More than 50 Toyota employees were injured, and the company's assembly plant in Tianjin shut down temporarily. One day after the explosion, Toyota was able to check the status of its supplier network down through Tier 4, Young said.
"The next morning, everyone in Japan and North America knew who they had to call to measure the risk," Young said. "We knew exactly how many subtier suppliers we had within a radius of Tianjin. [Toyota and its Tier 1 suppliers] could immediately start calling them to find out the overall impact."
Toyota developed the monitoring system after an earthquake and tsunami devastated Japan in 2011. The disaster revealed a series of formerly undetected supplier bottlenecks that choked off the flow of parts to Toyota and other automakers.
Assembly plants were shut down for weeks while suppliers scrambled to repair damaged factories.
To identify bottlenecks, Toyota launched a census of Tier 2, 3 and 4 suppliers. Now, if a key plant is knocked out by flood, fire or storm, suppliers can transfer production to other sites.
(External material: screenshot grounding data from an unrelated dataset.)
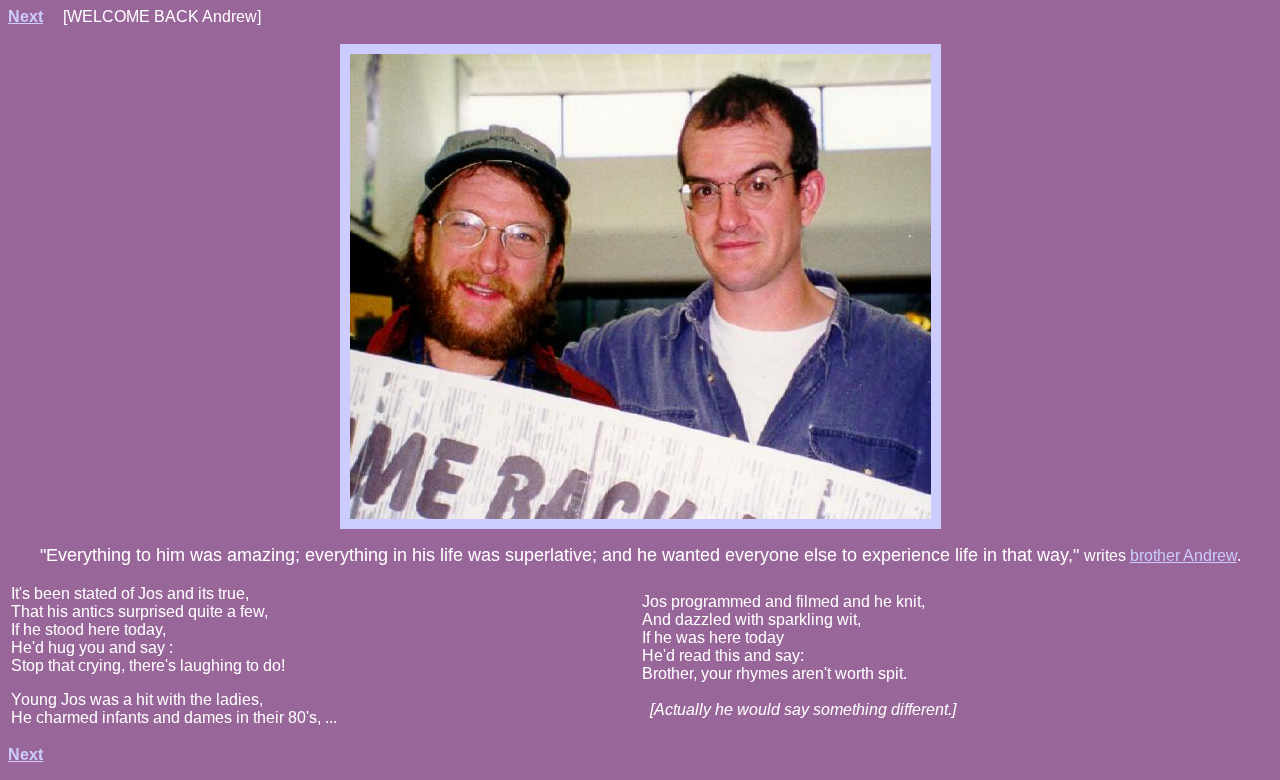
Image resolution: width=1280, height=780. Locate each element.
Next (25, 16)
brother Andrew (1183, 555)
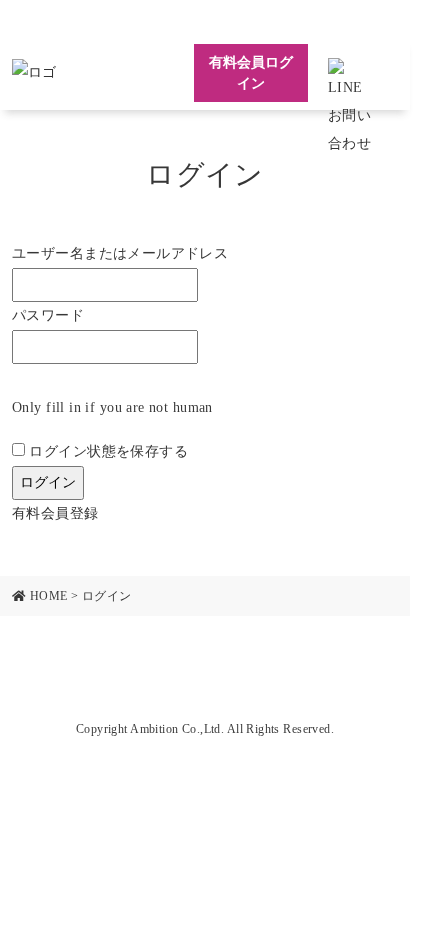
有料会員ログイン (251, 73)
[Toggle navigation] (383, 73)
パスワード (48, 315)
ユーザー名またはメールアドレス (120, 253)
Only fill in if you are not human (112, 407)
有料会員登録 (55, 513)
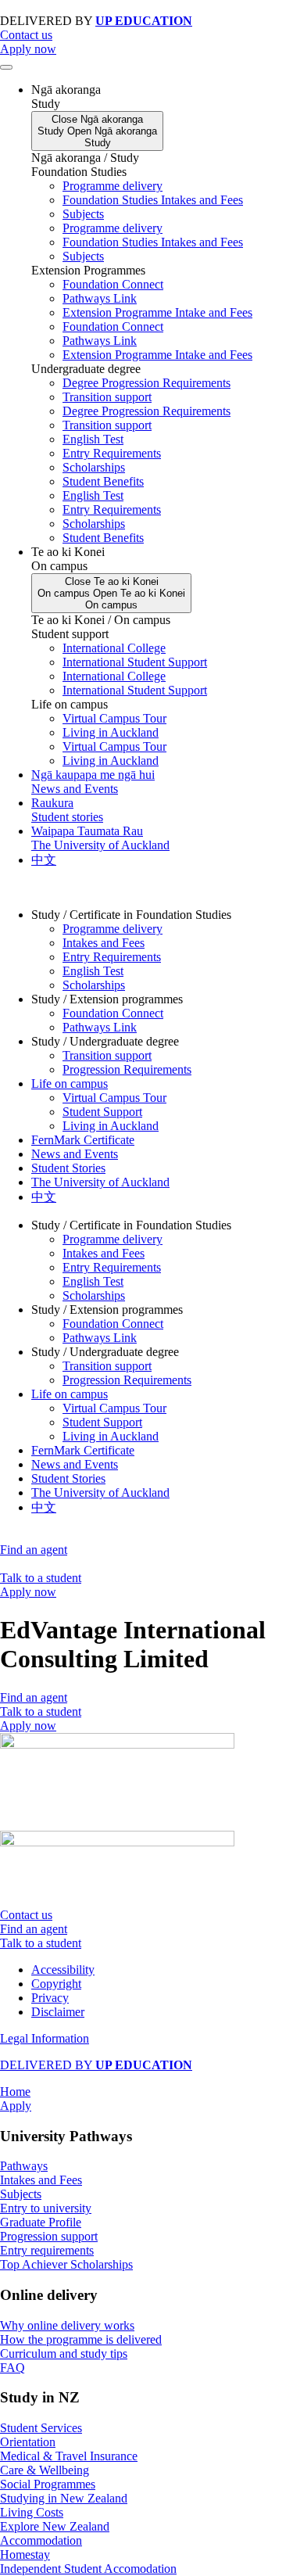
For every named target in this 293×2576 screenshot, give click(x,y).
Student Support (102, 1111)
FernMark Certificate (82, 1139)
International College (114, 648)
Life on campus (69, 1083)
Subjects (83, 214)
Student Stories (68, 1168)
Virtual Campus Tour (114, 718)
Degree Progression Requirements (146, 382)
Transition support (107, 397)
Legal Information (44, 2038)
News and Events (74, 1154)
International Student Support (135, 662)
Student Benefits (103, 481)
In some cases, suppliers have stockpiled key components.
The census and monitoring system are now complete, Young says.
For some components, Toyota can trace its supplier network down to raw materials, if necessary. "The deepest level we have is Tier 6," Young said. "Once we get to the steel in the steel mill, we don't go down to iron ore or coal."
A few suppliers refused to identify their vendors, Young acknowledged. But these companies have set up their own monitoring systems. "We understand their processes," Young said. "So if we have issues, we can reach out to them for a response."